The forint, Hungary's currency, has fallen nearly 20 percent against the euro over the last three months, while the Budapest Stock Exchanges benchmark BUX index is down 9.9 percent on Friday and has fallen nearly 40 percent in October.
Fitch said global financial turbulence and the likelihood of a recession in the euro zone have increased Hungary's credit risk because of its high external debt, wide current account deficit and large external financing needs.
Fitch said Hungary's gross external debt stood at 99 percent of its gross domestic product, one of the highest levels in Eastern Europe.

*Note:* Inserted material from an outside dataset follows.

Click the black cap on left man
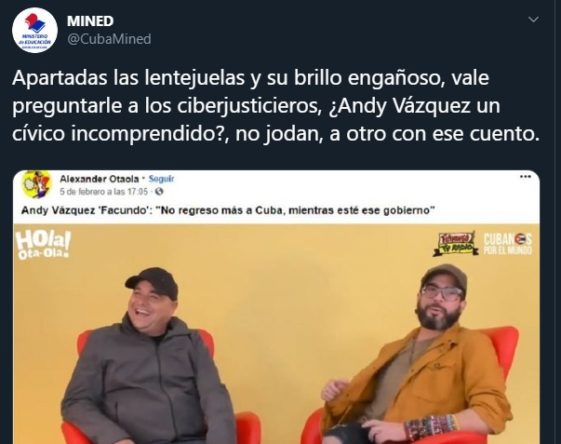Image resolution: width=561 pixels, height=444 pixels. click(x=153, y=281)
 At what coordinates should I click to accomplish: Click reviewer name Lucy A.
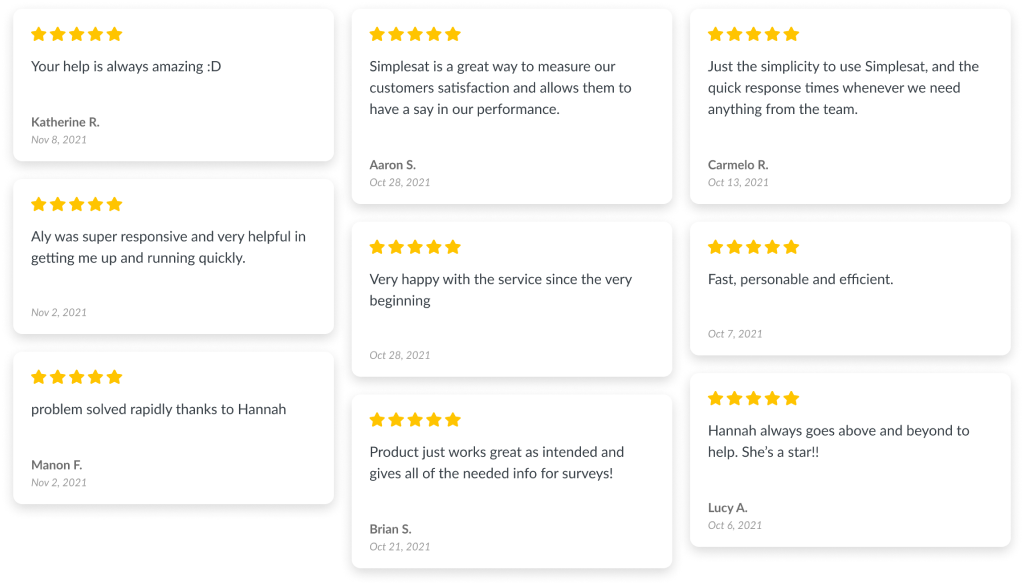[x=728, y=508]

Some 60 percent of domestic loans by Hungarian banks are in currencies other the forint, mostly Swiss francs and euros, boosting their need for foreign currencies.
On Thursday, the European Central Bank said it was making as much as 5 billion ($6.7 billion) available to its Hungarian counterpart to boost liquidity on the countrys foreign exchange market.
Despite cutting Hungary's outlook from stable to negative, Fitch reaffirmed Hungary's foreign currency ratings, saying the response by Hungarian authorities to recent events was strong.
"Hungarys credit ratings are supported by its robust institutional fundamentals, relatively rich and diverse economy, strong debt management capacity and untarnished debt service record," Fitch said.
The ratings agency also welcomed efforts announced by Hungarian Finance Minister Janos Veres to cut the 2008 state budget deficit from the earlier target of 3.8 percent of GDP to 3.4 percent and bring down the 2009 deficit aim from 3.4 percent of GDP to 2.9 percent.